Content starts

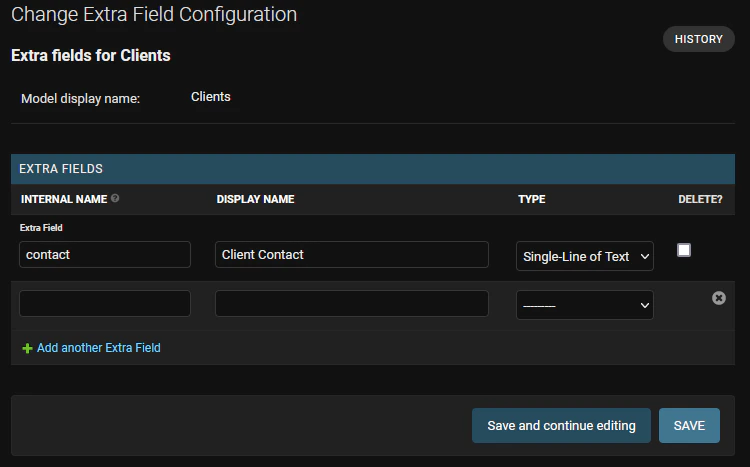Tick the Delete checkbox for contact field
Image resolution: width=750 pixels, height=467 pixels.
coord(684,250)
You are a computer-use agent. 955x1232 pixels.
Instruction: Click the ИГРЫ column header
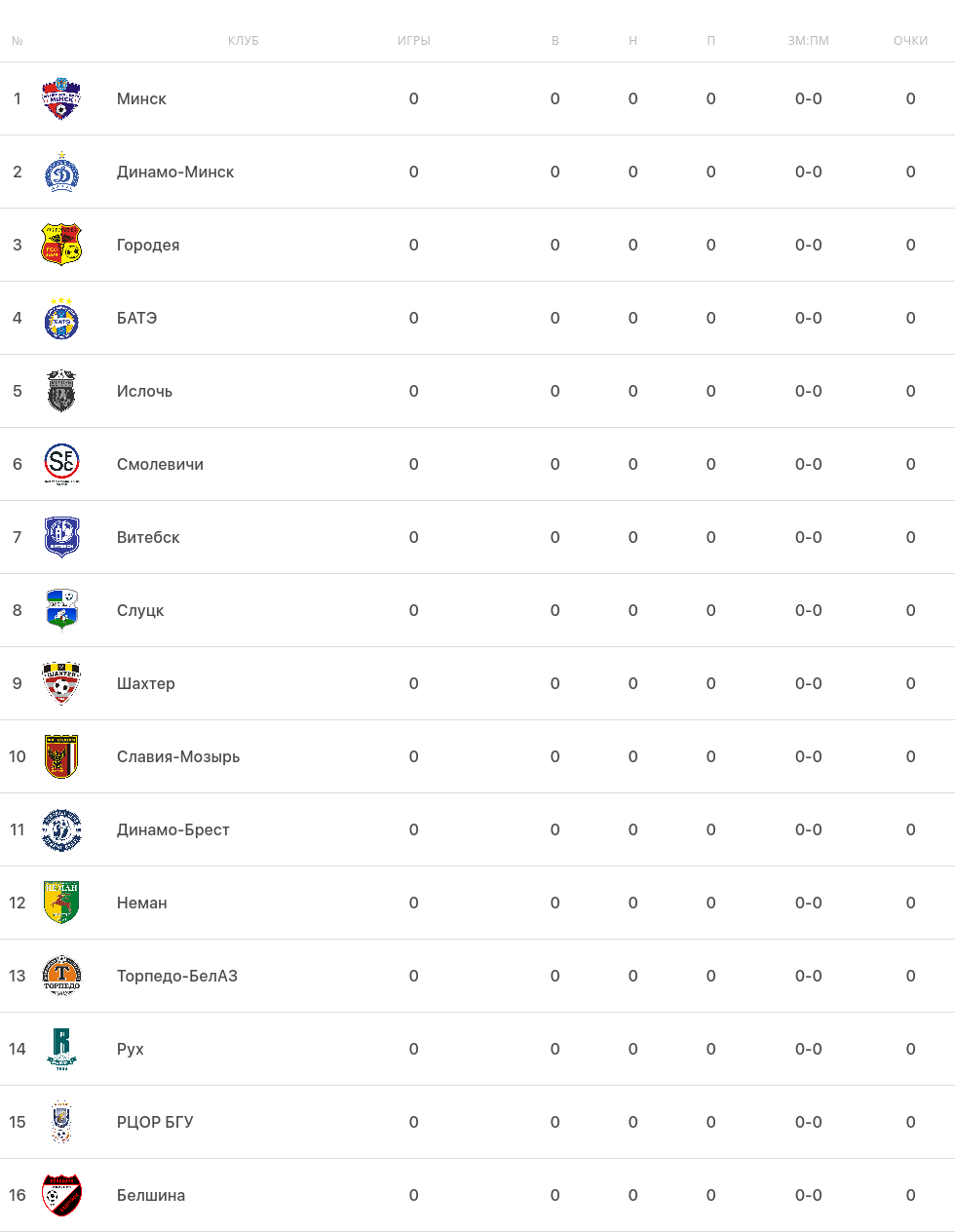414,41
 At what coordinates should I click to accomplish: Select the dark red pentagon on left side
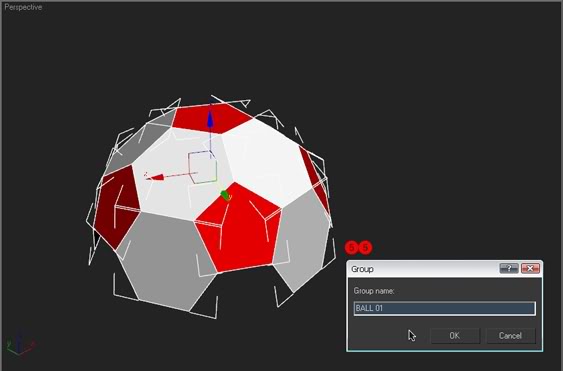point(116,207)
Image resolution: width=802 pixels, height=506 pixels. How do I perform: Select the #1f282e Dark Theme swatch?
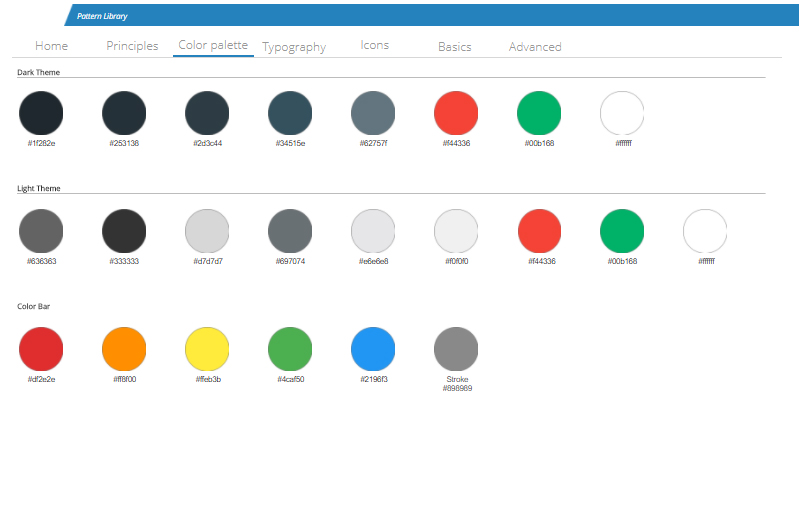point(41,113)
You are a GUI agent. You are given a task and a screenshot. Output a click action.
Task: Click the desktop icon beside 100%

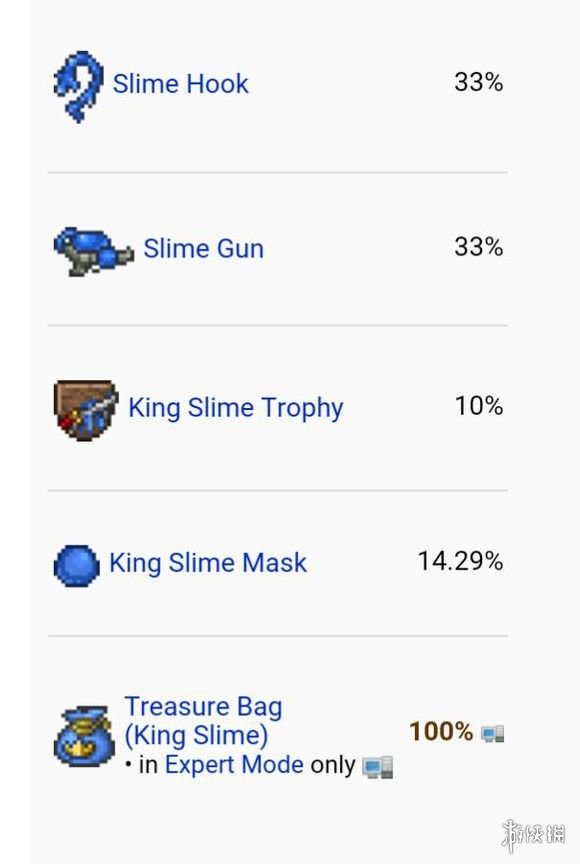[x=492, y=733]
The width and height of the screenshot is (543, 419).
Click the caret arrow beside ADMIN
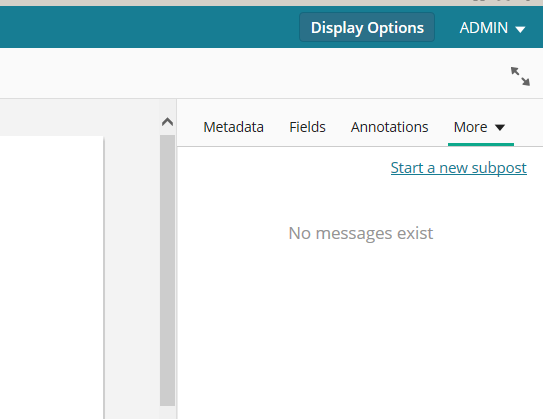[x=520, y=29]
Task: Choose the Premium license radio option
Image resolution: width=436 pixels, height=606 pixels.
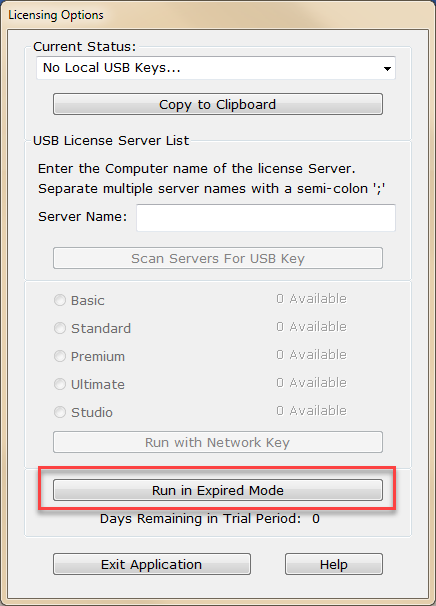Action: 60,356
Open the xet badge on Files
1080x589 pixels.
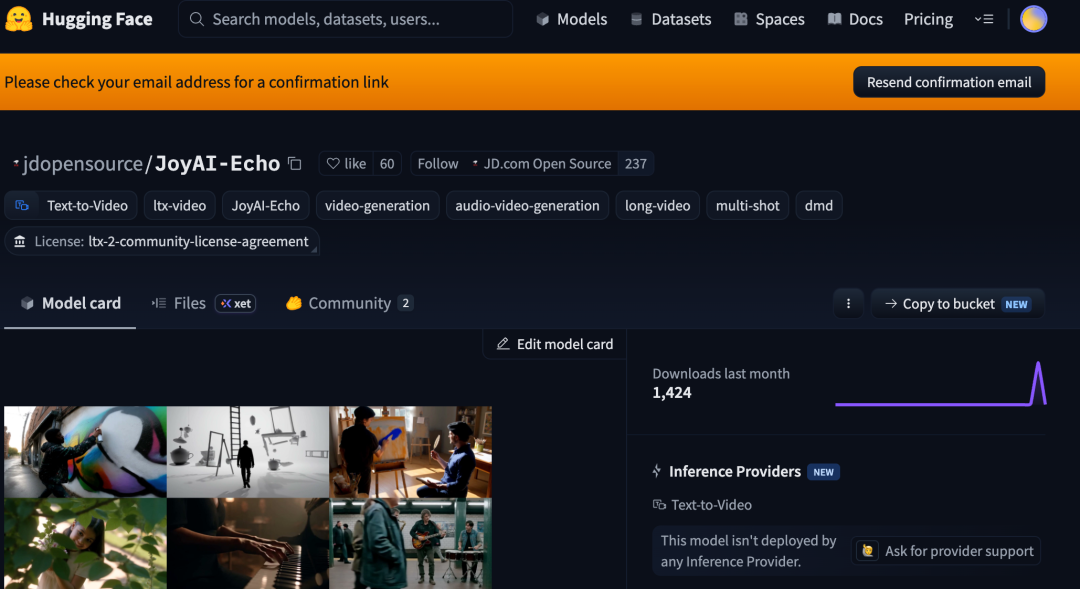236,303
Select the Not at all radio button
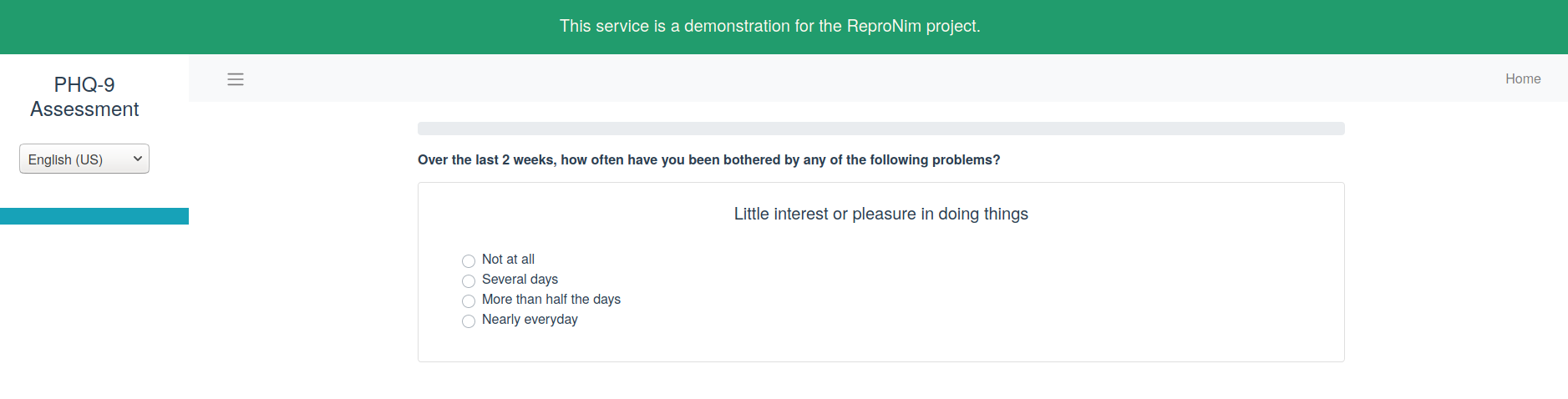This screenshot has width=1568, height=399. coord(469,261)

Content ends

• **WHAT THE TASK ASKS**:
Could the stretch from the line with "Instruction: Click the ИГРЫ column header" through the line with "You are a GUI" in the listing above be restated word for word, minus the pictures?

• **RESULT OF THIS TASK**:
Instruction: Click the ИГРЫ column header
414,41
 At what coordinates should I click to accomplish: Select the dark red pentagon on left side
point(116,207)
Image resolution: width=802 pixels, height=506 pixels. How do I perform: Select the #1f282e Dark Theme swatch?
point(41,113)
You are a GUI agent. You are given a task and a screenshot. Output a click action.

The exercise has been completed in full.